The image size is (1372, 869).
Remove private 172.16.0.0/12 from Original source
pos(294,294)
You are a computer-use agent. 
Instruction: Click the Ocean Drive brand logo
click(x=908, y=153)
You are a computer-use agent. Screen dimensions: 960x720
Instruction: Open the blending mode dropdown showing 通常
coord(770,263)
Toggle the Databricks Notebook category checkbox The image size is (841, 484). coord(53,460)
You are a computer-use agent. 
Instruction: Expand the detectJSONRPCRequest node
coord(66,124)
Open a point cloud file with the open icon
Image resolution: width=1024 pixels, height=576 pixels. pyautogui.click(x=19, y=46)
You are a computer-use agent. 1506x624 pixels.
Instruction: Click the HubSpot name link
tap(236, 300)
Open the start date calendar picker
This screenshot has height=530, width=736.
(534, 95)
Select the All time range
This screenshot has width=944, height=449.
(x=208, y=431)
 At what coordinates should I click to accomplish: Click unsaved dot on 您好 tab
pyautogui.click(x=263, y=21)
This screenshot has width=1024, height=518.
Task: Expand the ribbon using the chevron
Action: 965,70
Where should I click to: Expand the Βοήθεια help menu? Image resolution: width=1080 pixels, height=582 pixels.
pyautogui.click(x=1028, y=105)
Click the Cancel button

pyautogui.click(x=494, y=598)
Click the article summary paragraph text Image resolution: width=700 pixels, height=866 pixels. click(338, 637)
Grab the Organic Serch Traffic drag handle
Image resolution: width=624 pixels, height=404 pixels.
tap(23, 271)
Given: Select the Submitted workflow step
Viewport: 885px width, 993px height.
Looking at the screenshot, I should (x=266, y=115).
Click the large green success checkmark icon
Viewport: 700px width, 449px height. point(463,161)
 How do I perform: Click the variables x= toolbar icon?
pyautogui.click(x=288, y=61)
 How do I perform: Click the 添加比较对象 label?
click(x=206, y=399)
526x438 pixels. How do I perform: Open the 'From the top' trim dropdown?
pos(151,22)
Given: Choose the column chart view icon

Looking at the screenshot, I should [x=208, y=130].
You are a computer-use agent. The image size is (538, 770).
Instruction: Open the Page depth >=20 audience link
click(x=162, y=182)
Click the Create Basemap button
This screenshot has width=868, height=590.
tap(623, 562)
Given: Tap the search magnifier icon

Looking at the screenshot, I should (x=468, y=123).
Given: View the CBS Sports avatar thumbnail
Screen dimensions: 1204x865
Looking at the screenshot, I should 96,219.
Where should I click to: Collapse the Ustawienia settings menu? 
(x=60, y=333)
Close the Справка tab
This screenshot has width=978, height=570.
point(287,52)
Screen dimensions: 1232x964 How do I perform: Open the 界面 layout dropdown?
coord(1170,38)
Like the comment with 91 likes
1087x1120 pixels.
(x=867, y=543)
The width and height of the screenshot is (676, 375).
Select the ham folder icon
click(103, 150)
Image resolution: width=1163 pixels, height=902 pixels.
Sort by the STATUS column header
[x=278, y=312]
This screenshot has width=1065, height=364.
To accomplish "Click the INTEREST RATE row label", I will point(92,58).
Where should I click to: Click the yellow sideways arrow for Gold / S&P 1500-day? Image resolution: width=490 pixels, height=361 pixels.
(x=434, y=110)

▶ [What is expected]: The full listing above is to be transcribed exactly.

▶ [Worked solution]:
The image size is (1372, 869).
Remove private 172.16.0.0/12 from Original source
pos(294,294)
You are a computer-use agent. 
Instruction: Click the Ocean Drive brand logo
click(x=908, y=153)
You are a computer-use agent. Screen dimensions: 960x720
Instruction: Open the blending mode dropdown showing 通常
coord(770,263)
Toggle the Databricks Notebook category checkbox The image size is (841, 484). coord(53,460)
You are a computer-use agent. 
Instruction: Expand the detectJSONRPCRequest node
coord(66,124)
Open a point cloud file with the open icon
Image resolution: width=1024 pixels, height=576 pixels. pyautogui.click(x=19, y=46)
You are a computer-use agent. 1506x624 pixels.
Instruction: Click the HubSpot name link
tap(236, 300)
Open the start date calendar picker
This screenshot has height=530, width=736.
(534, 95)
Select the All time range
This screenshot has width=944, height=449.
(x=208, y=431)
 At what coordinates should I click to accomplish: Click unsaved dot on 您好 tab
pyautogui.click(x=263, y=21)
This screenshot has width=1024, height=518.
Task: Expand the ribbon using the chevron
Action: 965,70
Where should I click to: Expand the Βοήθεια help menu? Image resolution: width=1080 pixels, height=582 pixels.
pyautogui.click(x=1028, y=105)
Click the Cancel button

pyautogui.click(x=494, y=598)
Click the article summary paragraph text Image resolution: width=700 pixels, height=866 pixels. click(338, 637)
Grab the Organic Serch Traffic drag handle
Image resolution: width=624 pixels, height=404 pixels.
tap(23, 271)
Given: Select the Submitted workflow step
Viewport: 885px width, 993px height.
Looking at the screenshot, I should (x=266, y=115).
Click the large green success checkmark icon
Viewport: 700px width, 449px height. point(463,161)
 How do I perform: Click the variables x= toolbar icon?
pyautogui.click(x=288, y=61)
 How do I perform: Click the 添加比较对象 label?
click(x=206, y=399)
526x438 pixels. How do I perform: Open the 'From the top' trim dropdown?
pos(151,22)
Given: Choose the column chart view icon

Looking at the screenshot, I should [x=208, y=130].
You are a computer-use agent. The image size is (538, 770).
Instruction: Open the Page depth >=20 audience link
click(x=162, y=182)
Click the Create Basemap button
This screenshot has width=868, height=590.
tap(623, 562)
Given: Tap the search magnifier icon

Looking at the screenshot, I should (x=468, y=123).
Given: View the CBS Sports avatar thumbnail
Screen dimensions: 1204x865
Looking at the screenshot, I should 96,219.
Where should I click to: Collapse the Ustawienia settings menu? 
(x=60, y=333)
Close the Справка tab
This screenshot has width=978, height=570.
point(287,52)
Screen dimensions: 1232x964 How do I perform: Open the 界面 layout dropdown?
coord(1170,38)
Like the comment with 91 likes
1087x1120 pixels.
(x=867, y=543)
The width and height of the screenshot is (676, 375).
Select the ham folder icon
click(103, 150)
Image resolution: width=1163 pixels, height=902 pixels.
Sort by the STATUS column header
[x=278, y=312]
This screenshot has width=1065, height=364.
To accomplish "Click the INTEREST RATE row label", I will point(92,58).
Where should I click to: Click the yellow sideways arrow for Gold / S&P 1500-day? Image resolution: width=490 pixels, height=361 pixels.
(x=434, y=110)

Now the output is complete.